> _PASSAGE PROVIDED_
* * * * *

Re: Declarative partitioning - another take

From: Amit Langote <Langote_Amit_f8(at)lab(dot)ntt(dot)co(dot)jp>
To: Tomas Vondra <tomas(dot)vondra(at)2ndquadrant(dot)com>, Robert Haas <robertmhaas(at)gmail(dot)com>, Erik Rijkers <er(at)xs4all(dot)nl>
Cc: Amit Langote <amitlangote09(at)gmail(dot)com>, Rajkumar Raghuwanshi <rajkumar(dot)raghuwanshi(at)enterprisedb(dot)com>, Ashutosh Bapat <ashutosh(dot)bapat(at)enterprisedb(dot)com>, Pg Hackers <pgsql-hackers(at)postgresql(dot)org>, pgsql-hackers-owner(at)postgresql(dot)org
Subject: Re: Declarative partitioning - another take
Date: 2016-12-13 08:45:41
Message-ID: 247cb710-31ec-5f11-a6f0-e7e1ecdd6dbf@lab.ntt.co.jp
Views: Raw Message | Whole Thread | Download mbox | Resend email
Thread:
Lists: pgsql-hackers

On 2016/12/13 0:17, Tomas Vondra wrote:
> On 12/12/2016 07:37 AM, Amit Langote wrote:
>>
>> Hi Tomas,
>>
>> On 2016/12/12 10:02, Tomas Vondra wrote:
>>>
>>> 2) I'm wondering whether having 'table' in the catalog name (and also in
>>> the new relkind) is too limiting. I assume we'll have partitioned indexes
>>> one day, for example - do we expect to use the same catalogs?
>>
>> I am not sure I understand your idea of partitioned indexes, but I doubt
>> it would require entries in the catalog under consideration. Could you
>> perhaps elaborate more?
>>
>
> OK, let me elaborate. Let's say we have a partitioned table, and I want to
> create an index. The index may be either "global" i.e. creating a single
> relation for data from all the partitions, or "local" (i.e. partitioned
> the same way as the table).
>
> Local indexes are easier to implement (it's essentially what we have now,
> except that we need to create the indexes manually for each partition),
> and don't work particularly well for some use cases (e.g. unique
> constraints). This is what I mean by "partitioned indexes".

* * * * *

> _SUPPLIED RECORDS_

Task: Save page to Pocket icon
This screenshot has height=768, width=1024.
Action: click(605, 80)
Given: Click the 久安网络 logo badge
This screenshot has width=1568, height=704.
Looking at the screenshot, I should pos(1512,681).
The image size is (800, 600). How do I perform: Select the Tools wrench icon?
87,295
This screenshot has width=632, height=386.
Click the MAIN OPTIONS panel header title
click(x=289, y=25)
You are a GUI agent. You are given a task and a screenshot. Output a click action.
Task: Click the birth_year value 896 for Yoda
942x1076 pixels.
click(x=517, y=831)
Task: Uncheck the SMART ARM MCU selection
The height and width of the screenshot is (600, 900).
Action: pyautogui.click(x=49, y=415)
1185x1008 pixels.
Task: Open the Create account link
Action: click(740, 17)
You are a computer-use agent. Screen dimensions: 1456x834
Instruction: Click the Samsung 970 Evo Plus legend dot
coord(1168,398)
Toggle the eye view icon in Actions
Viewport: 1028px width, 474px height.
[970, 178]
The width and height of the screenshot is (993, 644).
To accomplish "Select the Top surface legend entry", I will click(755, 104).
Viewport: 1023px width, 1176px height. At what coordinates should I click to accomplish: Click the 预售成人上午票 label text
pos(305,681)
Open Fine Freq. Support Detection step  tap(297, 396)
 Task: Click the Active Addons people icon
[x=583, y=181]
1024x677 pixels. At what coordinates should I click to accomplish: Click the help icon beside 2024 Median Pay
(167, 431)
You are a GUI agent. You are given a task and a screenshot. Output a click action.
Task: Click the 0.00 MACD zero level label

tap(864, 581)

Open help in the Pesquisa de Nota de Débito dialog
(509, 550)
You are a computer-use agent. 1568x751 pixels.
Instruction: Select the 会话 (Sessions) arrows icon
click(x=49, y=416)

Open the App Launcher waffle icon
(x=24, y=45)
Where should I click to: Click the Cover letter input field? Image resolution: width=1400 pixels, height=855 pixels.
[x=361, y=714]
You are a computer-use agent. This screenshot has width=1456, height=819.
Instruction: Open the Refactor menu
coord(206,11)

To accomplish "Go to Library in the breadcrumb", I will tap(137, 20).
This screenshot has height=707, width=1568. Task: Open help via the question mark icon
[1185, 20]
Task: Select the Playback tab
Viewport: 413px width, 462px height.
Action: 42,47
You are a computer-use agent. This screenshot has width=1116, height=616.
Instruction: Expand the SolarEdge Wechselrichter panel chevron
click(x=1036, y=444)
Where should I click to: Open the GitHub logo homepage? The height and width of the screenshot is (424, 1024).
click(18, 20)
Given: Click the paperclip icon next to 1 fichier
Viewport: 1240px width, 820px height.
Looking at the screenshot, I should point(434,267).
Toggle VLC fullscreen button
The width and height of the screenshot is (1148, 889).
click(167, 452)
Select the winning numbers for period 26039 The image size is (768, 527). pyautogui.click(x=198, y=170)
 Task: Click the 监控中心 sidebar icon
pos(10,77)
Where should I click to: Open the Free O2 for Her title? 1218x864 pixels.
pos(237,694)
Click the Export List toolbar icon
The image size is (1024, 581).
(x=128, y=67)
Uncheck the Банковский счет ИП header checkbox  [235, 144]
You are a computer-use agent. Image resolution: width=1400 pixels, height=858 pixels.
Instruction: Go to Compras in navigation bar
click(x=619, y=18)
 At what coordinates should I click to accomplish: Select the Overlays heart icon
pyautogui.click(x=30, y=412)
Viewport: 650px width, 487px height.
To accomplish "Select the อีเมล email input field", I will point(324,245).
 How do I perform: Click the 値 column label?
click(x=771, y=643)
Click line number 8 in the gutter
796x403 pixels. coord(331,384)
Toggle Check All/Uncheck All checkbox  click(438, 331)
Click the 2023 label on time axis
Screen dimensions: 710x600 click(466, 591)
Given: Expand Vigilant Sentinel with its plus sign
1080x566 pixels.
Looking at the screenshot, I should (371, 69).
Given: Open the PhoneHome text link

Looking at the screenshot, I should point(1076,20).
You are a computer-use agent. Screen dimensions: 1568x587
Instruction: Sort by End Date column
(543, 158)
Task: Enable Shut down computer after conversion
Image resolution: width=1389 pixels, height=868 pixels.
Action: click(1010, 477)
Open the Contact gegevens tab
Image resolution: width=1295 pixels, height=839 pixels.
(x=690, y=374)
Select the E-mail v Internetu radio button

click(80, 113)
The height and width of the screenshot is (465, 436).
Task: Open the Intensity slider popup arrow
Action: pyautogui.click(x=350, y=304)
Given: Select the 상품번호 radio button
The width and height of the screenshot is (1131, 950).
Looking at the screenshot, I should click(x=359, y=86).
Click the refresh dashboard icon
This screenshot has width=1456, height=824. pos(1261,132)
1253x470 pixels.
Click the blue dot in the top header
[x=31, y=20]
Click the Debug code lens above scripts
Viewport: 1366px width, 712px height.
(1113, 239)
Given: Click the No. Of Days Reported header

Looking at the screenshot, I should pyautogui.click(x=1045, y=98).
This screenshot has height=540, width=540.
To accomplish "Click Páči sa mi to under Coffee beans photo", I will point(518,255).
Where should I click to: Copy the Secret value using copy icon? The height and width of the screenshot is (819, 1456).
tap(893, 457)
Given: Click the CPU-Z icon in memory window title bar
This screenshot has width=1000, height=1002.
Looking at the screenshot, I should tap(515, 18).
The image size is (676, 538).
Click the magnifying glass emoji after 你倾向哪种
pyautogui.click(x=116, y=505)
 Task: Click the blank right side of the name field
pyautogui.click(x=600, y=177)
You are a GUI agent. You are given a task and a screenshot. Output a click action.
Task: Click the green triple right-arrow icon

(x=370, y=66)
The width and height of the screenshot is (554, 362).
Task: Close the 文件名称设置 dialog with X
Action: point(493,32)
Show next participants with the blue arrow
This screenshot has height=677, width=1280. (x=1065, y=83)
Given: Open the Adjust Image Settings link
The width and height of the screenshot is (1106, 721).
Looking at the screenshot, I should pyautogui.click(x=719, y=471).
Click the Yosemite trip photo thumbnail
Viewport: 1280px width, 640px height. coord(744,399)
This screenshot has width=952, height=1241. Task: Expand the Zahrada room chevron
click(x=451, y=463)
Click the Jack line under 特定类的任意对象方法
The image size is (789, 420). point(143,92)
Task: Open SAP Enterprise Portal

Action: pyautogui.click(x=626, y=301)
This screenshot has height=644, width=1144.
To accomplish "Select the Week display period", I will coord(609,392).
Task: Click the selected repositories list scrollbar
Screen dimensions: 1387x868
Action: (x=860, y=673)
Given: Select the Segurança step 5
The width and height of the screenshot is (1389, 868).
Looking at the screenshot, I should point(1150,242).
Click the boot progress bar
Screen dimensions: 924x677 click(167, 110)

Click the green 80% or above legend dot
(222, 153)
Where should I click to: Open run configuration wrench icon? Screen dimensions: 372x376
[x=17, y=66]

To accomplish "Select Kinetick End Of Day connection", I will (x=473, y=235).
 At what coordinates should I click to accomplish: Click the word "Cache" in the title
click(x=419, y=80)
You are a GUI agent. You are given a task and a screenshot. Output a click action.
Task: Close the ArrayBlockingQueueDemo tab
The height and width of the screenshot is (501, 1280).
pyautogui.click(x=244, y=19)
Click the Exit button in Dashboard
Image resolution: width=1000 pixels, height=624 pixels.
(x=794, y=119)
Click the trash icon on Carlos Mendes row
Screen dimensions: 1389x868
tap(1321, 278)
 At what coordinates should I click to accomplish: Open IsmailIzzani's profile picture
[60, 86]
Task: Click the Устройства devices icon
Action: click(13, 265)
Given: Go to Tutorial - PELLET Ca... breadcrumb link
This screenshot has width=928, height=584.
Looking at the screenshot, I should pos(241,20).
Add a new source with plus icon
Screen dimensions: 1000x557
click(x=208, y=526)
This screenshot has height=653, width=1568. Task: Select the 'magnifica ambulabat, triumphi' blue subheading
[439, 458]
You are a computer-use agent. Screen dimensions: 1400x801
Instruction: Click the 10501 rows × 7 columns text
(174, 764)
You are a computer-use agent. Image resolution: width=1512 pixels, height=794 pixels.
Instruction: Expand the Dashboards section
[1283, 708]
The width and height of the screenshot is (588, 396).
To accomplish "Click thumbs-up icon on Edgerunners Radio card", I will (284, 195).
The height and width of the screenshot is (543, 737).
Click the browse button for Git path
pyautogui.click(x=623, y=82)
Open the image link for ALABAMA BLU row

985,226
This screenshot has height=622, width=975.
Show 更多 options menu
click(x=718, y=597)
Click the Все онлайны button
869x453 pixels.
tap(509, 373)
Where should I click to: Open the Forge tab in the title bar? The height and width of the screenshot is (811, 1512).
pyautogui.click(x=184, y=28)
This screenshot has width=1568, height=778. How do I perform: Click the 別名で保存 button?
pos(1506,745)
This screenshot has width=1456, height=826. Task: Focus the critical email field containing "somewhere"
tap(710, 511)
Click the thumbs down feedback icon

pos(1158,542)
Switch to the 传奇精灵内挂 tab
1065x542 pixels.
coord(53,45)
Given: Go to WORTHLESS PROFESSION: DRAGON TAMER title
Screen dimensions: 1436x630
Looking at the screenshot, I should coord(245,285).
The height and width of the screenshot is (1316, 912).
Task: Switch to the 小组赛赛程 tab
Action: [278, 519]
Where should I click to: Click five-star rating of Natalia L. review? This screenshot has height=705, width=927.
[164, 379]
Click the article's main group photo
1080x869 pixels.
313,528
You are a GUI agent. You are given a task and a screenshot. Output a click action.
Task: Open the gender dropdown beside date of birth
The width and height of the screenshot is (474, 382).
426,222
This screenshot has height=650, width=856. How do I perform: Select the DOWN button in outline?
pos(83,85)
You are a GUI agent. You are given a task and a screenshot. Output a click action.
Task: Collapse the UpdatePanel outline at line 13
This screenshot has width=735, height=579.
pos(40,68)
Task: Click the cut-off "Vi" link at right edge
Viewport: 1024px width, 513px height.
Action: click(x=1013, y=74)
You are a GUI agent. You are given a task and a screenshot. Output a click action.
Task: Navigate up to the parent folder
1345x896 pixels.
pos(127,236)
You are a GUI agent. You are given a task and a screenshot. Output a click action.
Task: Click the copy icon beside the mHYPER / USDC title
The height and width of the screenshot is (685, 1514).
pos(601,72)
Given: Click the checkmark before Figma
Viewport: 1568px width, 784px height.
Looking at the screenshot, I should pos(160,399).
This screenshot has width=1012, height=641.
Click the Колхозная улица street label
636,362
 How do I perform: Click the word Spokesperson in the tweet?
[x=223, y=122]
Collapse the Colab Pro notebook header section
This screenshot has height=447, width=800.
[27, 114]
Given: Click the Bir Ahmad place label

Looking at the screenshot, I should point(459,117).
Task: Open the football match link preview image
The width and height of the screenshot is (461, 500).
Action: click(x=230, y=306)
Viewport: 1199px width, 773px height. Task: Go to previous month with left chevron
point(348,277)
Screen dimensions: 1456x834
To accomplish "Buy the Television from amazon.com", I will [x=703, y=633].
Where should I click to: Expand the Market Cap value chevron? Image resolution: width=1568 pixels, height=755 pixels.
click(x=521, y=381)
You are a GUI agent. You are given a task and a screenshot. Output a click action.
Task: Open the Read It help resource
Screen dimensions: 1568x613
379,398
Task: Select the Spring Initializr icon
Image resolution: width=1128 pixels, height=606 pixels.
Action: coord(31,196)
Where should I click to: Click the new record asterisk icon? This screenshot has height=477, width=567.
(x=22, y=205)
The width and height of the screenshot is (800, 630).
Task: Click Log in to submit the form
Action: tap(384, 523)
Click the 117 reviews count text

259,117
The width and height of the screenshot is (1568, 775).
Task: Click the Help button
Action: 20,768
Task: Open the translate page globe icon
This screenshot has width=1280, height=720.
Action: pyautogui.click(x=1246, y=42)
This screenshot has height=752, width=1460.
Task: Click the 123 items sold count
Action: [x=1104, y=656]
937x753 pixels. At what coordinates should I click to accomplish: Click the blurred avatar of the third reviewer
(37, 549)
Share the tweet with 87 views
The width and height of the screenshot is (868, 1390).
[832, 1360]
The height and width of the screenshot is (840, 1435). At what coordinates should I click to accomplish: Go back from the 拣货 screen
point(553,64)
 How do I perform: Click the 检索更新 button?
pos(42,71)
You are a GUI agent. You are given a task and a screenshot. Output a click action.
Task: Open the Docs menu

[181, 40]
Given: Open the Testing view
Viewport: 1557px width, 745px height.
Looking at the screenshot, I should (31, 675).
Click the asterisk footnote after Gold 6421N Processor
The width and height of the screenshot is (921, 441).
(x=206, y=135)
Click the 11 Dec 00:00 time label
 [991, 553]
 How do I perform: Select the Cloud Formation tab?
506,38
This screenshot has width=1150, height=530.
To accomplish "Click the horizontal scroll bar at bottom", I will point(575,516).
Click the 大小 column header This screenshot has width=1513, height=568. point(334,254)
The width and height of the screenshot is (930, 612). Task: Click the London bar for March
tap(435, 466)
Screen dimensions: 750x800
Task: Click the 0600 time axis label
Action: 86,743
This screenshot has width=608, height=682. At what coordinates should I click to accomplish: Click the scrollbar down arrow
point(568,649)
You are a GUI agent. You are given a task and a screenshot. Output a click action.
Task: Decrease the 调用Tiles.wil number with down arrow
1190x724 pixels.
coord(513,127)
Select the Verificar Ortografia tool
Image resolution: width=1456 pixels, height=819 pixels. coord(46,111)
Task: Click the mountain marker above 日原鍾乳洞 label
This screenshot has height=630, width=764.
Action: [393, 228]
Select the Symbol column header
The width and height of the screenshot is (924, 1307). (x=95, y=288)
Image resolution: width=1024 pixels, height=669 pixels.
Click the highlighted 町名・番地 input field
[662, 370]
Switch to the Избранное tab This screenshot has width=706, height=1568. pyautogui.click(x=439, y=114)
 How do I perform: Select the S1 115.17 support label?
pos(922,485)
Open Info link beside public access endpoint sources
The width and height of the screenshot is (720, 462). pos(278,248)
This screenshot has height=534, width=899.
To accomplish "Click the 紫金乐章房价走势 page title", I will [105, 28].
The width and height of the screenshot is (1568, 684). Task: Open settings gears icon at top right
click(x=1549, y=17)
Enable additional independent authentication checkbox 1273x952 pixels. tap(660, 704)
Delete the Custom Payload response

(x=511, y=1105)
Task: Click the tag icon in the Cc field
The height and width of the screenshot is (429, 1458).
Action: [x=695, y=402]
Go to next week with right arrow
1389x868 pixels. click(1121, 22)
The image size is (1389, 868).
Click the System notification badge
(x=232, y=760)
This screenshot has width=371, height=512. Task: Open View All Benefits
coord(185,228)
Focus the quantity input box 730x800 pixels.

* * * * *

> _YOUR TASKS_
- 1) In the records, from the line with "The image size is (800, 600)." up to and including the line with "coord(1168,398)", swap "agent" for "assistant" and leave everything else as it is.
- 2) Carry on the mailing-list post on declarative partitioning from the point where it stops.
The mailing-list post and the records have nothing to do with each other.

> _RESULTS IN ORDER_
- 1)
The image size is (800, 600). How do I perform: Select the Tools wrench icon?
87,295
This screenshot has width=632, height=386.
Click the MAIN OPTIONS panel header title
click(x=289, y=25)
You are a GUI assistant. You are given a task and a screenshot. Output a click action.
Task: Click the birth_year value 896 for Yoda
942x1076 pixels.
click(x=517, y=831)
Task: Uncheck the SMART ARM MCU selection
The height and width of the screenshot is (600, 900).
Action: pyautogui.click(x=49, y=415)
1185x1008 pixels.
Task: Open the Create account link
Action: click(740, 17)
You are a computer-use assistant. Screen dimensions: 1456x834
Instruction: Click the Samsung 970 Evo Plus legend dot
coord(1168,398)

- 2)
>
> If the index is partitioned just like the table, we probably won't need to
> copy the partition key info (so, nothing in pg_partitioned_table).
> I'm not sure it makes sense to partition the index differently than the
> table - I don't see a case where that would be useful.
>
> The global indexes would work better for the unique constraint use case,
> but it clearly contradicts our idea of TID (no information about which
> partition that references).
>
> So maybe the catalog really only needs to track info about tables? Not
> sure. I'm just saying it'd be unfortunate to have _table in the name, and
> end up using it for indexes too.

Hmm, I didn't quite think of the case where the index is partitioned
differently from the table, but perhaps that's possible with some other
databases.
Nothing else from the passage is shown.